* [TO-DO LIST]:
1. List every comic book title that the Ed Brubaker interview names.
2. In the Ed Brubaker interview, who first told Brubaker that a website was reviewing comic books?
3. Extend the Ed Brubaker interview beyond its final line.

* [EXTRACTED TEXT]:
Ed Brubaker (Part 1 of 3)

Ian Murphy talks to Ed Brubaker, the current writer of Uncanny X-Men, Daredevil, Captain America and more. In Part 1 they discuss his Marvel Icon book Criminal and DC work such as Gotham Central and Catwoman.

Discuss the interview at the LWW Forums Here

LWW: Hi Ed, how’s it going?

EB: I’m exhausted, I barely got any sleep last night. It’s an on and off problem, I get really … I work in the evenings sometimes and I have a lot of a really hard time going to sleep afterwards because my head’s still buzzing.

How do you deal with writing so many books at the same time?

I have trouble sleeping!

For years now I’ve been writing three to five books a month; generally as long as I give myself a day a week to not get in bad shape with the layouts and outlines and the flowchart of where things are at, I’m fine, I can just write a comic every week, sometimes a little more than a comic every week.

One of the things I’ve found with Criminal is that now I’m the publisher too and there’s all kinds of other concerns such as printing costs, where we’re printing it, production, all these other things that go into it that have nothing to do with sitting down and writing a book. That’s taking more time than I’d imagined, that’s a little frustrating, especially since it ‘s an independent book and Criminal is never going to sell Daredevil numbers, but I make time and I really don’t want to do anything else other than rent a movie or read a book. It’s really fun to sit down and create stories.

You have one of those jobs that so many people would love to have

Exactly, it’s hard to complain about deadlines when you’re getting paid well to write what people are actually reading – a few months after you write it, it’s published. A few of my friends are novelists who are working on something for six months or a year and it comes out two years later and it barely sells; I have friends who are in TV and in film and sometimes they’ll write something that never comes out, or they’ll write something and by the time it comes out their name’s either off of it or what it is, they wish their name was off of it. So even when I write an issue of Captain America or Uncanny X-Men, it’s nothing really but what I intended to be and it’s printed and a few months later it’s out there. It’s a pretty satisfying job if you can get it.

And that means that feedback comes through so much quicker too, from readers and customers.

You know, I’m of two minds on that because the only people who really give us feedback quickly are more fanatic – and I don’t want to blast them – and how many people is that exactly? When something’s selling 100,000 copies and there’s like 50 people online raising hell, does that really make a difference, does that mean people are really that upset’- well, no that means that a few people get really upset.

So I’m of two minds about it – I’m totally used to going online when a book comes out and seeing what people are saying on the various review boards and the message board threads where folk are talking about what comics they’ve bought, and I’m always a little irritated if my book isn’t being talked about by Wednesday night and then I realize that I have a stack of books I bought at the store this week and I haven’t even looked at them, so maybe people have lives!

Still, at some point every month I wish for the days when I didn’t have a computer, when I wrote on a typewriter and faxed my scripts in. I remember the first time, when Larry Young, of all people, told me that there was a place online that was reviewing comic books and they’d reviewed some of mine and I was like “Really? There’s like a website that reviews comics? Wow’. That changed everything.

How do you feel about the sales for Criminal, are they roughly what you were expecting?

They’re better than I was expecting initially, our idea of where we debut … we debuted about 10,000 higher than that. I think we’re doing respectably for an independent, non-superhero book. I would of course like for us to be selling to more people, but the first issue is sold out and we’re about to put the fifth issue to press and it’s the last part of the storyline.

* [EXTRACTED RECORDS]:
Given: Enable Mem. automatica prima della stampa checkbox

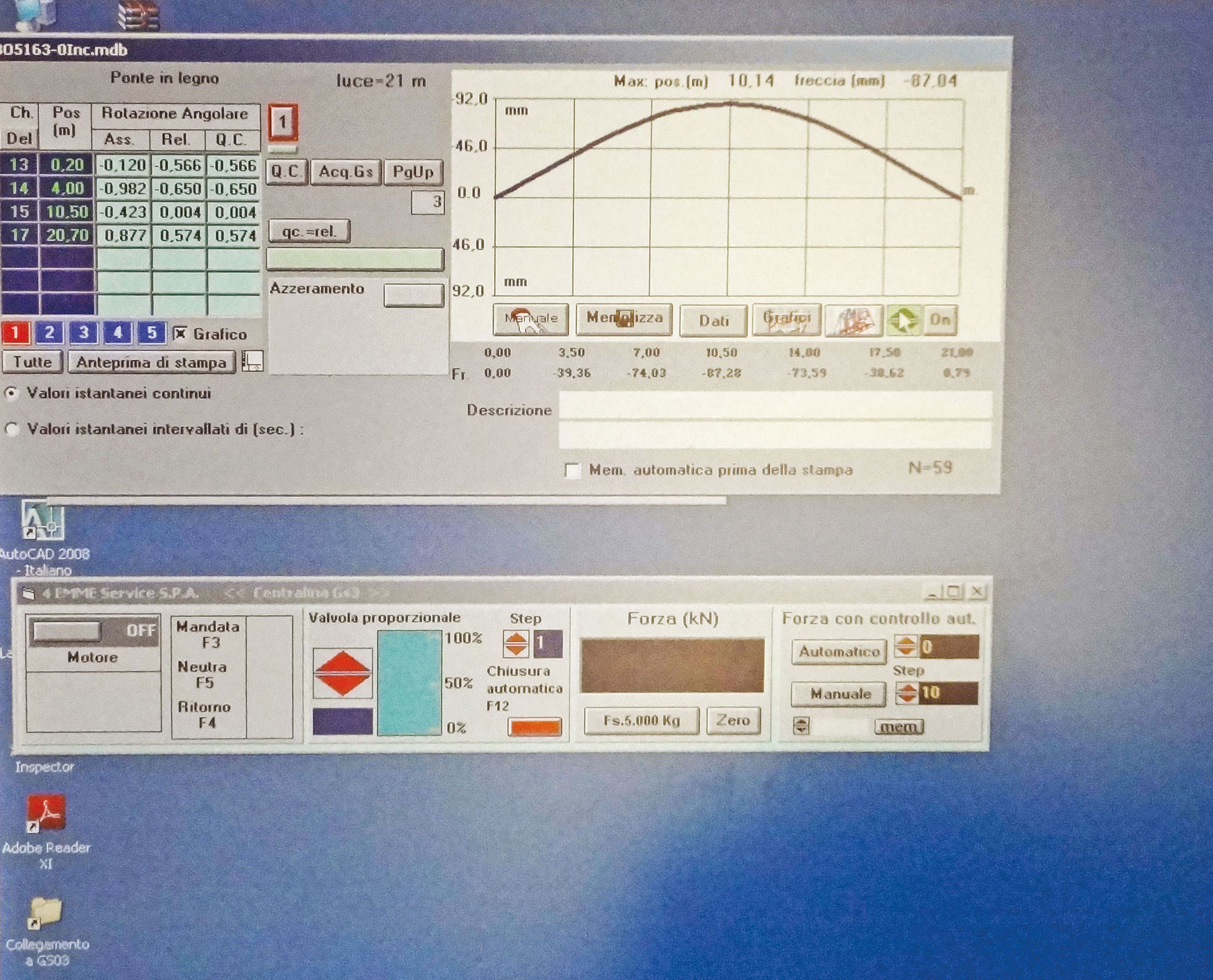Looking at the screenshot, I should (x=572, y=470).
* * *
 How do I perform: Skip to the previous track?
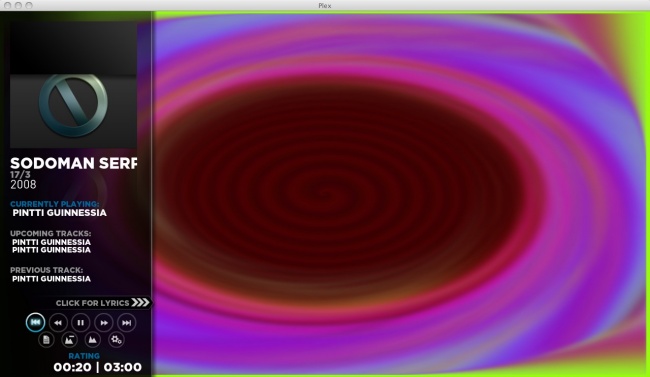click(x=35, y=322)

* [RESPONSES PER TASK]:
1. Uncanny X-Men, Daredevil, Captain America, Criminal, Gotham Central, Catwoman

2. Larry Young

3.
The trade paperback and issue #6 come out in May and I think that’s the next chance we have to pull more new readers. We’re really gonna give that a big push and try and get some of those … I’ve been hearing from a lot of stores who sell out the first day, and a lot of readers who are trying to find it and haven’t been able to find it and right now they’re waiting for the next jumping-on point, so I’m hoping that we’ll stabilize the in high teens, low twenties area and I think we can survive for a long while if we stay around that level.

Because we’re doing it all ourselves and we’re handling everything, I’ve got a foreign sales contract with Delcourt and they’re selling it all over Europe, and I’m negotiating a deal with a other foreign publisher for the UK market, and there’s some of that stuff coming in that’s making additional revenue that way, and of course there’s Hollywood interest and things like that – if there’s movie money starts happening then sales on the comic become less of a survival thing.

We’re still at the point where I think we could sell somewhere between two and five thousand more a month if more stores would look at what they were actually selling and go ‘you know what, I could probably sell five more of those’. There’s just a bunch of stores that order only for subscription on a lot of books.

It’s a mature readers type book and that’s harder to get a lot of stores to carry. We had to move from one printer to another because we had nudity and swearing in the book. I was like ‘we have nudity?’ and then I realized we have one panel of partial nudity

Shocking …

and it wasn’t even in a sexual context.


If I understand correctly, each story arc of Criminal will be self-contained?

Yeah, they tie into each other and the characters who star in one are background characters in other ones, and they all have little bits and pieces of a story that forms a cohesive backstory for these characters and the links between them. It’s much more like a series of novels that are all about these people who all knew each other as teenagers and came apart and came back together in a way.

Leo is the star of the first storyline, and at the end of the first storyline the way he’s left is [off the record spoiler removed] and the next time we see him is issue #7, I think, and he’s more of a supporting character in the second storyline.

The main character in the second storyline is this guy Tracy Lawless who is from a family that’s been referred to throughout the first storyline – Leo’s best friend from childhood was Ricky Lawless, and he mentions Ricky Lawless’ brother who went away and joined the military in issue #5, it’s mentioned early on that Ricky Lawless died, there’s little bits and pieces like that. If you read them all, they fit together like a puzzle, but at the same time issue #6 – if you haven’t read issues #1-5 it’s basically like a first issue to you.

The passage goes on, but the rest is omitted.